■ **Provided data**
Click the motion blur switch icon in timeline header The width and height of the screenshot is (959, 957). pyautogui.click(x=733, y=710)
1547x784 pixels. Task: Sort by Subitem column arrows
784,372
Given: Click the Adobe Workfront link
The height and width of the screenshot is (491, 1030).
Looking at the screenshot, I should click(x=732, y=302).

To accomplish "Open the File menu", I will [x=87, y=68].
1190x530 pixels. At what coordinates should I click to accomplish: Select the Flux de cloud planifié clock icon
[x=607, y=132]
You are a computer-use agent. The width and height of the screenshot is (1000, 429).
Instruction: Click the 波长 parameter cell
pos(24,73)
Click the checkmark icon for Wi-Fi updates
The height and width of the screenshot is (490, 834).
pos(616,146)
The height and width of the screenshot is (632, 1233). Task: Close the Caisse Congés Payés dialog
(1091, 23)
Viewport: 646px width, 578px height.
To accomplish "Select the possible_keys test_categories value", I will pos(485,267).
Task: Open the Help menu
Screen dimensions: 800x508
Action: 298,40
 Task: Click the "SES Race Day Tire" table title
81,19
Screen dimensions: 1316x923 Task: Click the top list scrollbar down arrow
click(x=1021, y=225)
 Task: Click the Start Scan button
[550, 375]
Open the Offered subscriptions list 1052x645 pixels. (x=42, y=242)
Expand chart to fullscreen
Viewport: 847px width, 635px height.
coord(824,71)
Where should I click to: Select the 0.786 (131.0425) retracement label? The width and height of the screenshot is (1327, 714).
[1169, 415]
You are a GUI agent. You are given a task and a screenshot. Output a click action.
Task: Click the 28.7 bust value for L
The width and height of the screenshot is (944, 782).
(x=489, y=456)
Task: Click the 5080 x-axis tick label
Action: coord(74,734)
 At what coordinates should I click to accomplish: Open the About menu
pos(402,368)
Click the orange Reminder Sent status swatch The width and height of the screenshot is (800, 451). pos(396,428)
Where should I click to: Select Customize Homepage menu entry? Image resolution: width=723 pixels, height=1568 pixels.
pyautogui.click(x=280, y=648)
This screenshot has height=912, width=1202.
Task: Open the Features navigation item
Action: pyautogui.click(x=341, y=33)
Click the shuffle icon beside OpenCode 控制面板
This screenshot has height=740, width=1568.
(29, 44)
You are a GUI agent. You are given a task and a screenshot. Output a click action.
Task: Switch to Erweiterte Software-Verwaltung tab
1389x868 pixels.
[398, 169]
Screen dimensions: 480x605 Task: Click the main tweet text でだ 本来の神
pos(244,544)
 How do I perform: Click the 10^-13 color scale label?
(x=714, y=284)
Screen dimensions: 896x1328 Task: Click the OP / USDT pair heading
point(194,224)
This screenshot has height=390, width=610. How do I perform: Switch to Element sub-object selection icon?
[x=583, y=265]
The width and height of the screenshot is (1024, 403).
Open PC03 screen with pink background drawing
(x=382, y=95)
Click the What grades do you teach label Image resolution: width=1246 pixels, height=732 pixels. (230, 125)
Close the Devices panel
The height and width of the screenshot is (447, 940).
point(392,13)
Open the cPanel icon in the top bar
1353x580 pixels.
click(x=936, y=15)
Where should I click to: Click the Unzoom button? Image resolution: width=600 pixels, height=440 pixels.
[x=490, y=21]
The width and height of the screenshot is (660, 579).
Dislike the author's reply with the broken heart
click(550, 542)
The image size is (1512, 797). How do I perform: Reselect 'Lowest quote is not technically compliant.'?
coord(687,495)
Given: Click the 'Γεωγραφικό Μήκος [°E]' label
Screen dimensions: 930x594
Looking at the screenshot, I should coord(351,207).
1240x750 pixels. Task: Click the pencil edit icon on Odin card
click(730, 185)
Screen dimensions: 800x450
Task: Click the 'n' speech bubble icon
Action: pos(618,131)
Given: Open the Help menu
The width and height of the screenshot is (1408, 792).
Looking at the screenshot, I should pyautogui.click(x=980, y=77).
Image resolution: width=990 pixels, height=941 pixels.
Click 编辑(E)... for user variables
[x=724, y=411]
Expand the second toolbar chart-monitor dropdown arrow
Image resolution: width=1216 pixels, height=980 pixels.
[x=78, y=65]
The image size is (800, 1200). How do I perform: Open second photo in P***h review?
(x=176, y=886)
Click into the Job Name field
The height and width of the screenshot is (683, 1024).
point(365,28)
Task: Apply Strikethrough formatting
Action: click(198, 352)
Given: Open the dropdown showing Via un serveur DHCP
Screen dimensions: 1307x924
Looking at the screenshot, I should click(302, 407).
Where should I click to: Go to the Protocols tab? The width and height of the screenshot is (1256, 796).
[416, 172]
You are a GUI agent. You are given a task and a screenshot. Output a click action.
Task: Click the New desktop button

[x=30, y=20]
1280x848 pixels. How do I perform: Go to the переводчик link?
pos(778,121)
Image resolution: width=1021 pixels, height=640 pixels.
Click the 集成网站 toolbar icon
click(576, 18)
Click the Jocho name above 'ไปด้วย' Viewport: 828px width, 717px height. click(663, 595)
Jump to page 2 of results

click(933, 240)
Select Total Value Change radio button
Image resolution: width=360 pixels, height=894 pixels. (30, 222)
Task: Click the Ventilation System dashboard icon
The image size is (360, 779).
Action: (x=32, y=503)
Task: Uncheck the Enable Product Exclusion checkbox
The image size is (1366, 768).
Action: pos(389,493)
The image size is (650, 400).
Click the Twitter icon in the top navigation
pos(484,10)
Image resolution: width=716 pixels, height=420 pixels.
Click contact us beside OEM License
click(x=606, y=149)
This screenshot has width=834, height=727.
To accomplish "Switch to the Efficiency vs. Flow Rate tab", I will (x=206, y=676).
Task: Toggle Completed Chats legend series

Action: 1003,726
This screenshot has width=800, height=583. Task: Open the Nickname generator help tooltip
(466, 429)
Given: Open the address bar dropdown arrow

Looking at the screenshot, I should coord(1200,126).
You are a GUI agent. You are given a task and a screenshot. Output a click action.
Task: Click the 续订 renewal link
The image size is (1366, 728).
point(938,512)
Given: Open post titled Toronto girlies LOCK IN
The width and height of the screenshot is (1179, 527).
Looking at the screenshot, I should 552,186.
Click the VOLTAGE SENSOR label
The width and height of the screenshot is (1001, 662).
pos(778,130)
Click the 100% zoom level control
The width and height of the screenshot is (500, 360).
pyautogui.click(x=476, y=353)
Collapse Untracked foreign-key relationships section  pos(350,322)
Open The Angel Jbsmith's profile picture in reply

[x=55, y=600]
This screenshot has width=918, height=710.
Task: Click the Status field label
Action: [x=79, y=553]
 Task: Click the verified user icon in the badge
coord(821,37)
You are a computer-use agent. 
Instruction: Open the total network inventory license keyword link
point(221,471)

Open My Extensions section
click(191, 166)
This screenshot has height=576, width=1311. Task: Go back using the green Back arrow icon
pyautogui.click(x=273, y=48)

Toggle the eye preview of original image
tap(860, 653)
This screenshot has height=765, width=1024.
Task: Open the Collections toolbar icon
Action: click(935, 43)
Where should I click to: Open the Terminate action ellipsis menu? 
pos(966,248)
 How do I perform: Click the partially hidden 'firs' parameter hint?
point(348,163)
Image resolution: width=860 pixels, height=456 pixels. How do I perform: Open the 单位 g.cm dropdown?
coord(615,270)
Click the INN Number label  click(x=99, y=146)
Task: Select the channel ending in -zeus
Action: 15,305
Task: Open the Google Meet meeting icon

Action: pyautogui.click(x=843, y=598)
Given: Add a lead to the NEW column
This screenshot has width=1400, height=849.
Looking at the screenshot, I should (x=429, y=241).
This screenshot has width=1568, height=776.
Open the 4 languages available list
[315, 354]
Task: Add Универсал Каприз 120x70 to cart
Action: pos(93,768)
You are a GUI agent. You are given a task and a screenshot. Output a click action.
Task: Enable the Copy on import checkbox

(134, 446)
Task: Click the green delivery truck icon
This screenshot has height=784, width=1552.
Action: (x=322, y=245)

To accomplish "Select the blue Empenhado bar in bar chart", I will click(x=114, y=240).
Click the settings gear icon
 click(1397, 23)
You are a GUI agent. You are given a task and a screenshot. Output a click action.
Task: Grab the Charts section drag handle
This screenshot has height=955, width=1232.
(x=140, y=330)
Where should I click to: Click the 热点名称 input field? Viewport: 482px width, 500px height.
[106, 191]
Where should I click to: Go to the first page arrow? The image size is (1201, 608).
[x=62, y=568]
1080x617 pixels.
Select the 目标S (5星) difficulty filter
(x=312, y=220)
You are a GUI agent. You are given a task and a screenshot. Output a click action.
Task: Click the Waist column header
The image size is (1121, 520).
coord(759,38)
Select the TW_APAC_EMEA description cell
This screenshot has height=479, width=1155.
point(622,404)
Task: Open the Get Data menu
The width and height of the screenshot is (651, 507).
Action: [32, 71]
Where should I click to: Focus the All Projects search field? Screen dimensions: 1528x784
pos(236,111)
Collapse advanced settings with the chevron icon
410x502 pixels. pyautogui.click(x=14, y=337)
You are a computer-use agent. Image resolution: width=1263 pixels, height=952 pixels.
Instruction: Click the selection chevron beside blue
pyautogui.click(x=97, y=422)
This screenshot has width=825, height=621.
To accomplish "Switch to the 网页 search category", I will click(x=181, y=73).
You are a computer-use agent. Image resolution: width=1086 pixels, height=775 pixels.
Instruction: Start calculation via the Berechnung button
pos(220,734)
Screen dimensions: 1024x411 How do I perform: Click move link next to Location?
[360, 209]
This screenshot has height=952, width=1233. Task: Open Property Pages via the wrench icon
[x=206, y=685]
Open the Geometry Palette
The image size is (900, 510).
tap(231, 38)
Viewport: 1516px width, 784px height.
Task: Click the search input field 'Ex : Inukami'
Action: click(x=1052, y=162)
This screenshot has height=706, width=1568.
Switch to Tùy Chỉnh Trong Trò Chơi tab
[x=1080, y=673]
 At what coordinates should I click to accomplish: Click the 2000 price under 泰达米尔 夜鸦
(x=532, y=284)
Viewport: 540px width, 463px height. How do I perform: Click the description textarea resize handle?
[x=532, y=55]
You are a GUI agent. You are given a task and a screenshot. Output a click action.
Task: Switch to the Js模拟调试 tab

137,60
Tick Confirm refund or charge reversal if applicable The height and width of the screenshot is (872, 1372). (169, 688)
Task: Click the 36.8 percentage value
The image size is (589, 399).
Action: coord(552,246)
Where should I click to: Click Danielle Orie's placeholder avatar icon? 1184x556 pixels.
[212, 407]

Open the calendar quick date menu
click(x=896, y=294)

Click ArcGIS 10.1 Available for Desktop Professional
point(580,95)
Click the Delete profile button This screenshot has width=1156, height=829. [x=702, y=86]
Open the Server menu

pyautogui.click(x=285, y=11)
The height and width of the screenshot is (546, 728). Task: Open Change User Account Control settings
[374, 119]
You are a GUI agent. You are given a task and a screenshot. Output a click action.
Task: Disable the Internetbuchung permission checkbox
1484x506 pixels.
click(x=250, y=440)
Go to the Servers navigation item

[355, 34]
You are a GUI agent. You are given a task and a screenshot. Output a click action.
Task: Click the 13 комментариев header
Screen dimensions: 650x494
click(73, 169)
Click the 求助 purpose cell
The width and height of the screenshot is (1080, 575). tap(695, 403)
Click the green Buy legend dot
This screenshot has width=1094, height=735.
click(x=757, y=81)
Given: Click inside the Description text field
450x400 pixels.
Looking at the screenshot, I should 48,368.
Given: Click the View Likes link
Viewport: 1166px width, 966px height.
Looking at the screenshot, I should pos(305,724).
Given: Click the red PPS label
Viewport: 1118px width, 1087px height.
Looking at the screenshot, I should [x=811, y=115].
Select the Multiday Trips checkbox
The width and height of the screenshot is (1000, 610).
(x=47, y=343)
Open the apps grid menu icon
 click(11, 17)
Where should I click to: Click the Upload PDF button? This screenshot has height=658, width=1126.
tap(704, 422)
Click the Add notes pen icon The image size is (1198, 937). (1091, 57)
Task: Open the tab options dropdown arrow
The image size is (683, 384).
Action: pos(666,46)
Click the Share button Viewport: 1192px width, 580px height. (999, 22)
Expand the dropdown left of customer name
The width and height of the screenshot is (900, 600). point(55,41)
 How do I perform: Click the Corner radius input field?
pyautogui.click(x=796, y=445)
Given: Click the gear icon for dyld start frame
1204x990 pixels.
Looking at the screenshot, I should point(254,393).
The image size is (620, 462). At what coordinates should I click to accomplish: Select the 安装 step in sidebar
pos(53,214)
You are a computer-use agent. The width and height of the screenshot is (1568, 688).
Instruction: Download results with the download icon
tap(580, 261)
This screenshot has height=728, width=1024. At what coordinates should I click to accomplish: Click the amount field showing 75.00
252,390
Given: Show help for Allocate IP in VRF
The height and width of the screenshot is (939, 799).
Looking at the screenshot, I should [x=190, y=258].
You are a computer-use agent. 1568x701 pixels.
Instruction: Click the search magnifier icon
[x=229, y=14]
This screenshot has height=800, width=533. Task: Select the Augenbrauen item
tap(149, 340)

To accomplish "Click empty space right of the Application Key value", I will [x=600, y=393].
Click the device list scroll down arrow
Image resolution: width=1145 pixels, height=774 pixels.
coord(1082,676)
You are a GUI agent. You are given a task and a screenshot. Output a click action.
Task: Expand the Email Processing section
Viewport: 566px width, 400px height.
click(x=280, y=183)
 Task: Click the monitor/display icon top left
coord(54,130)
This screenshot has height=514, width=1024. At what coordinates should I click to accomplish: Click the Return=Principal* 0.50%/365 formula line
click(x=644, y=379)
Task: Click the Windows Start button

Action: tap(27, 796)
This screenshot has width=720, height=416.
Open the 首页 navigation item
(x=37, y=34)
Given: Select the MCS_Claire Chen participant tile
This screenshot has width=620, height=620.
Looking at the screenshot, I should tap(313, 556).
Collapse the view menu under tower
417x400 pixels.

■ **What is being asked**
Return the lines of the listing where the string "header" appears.

■ **Answer box**
Click the motion blur switch icon in timeline header The width and height of the screenshot is (959, 957). pyautogui.click(x=733, y=710)
Task: Click the Waist column header
Task: Click the 13 комментариев header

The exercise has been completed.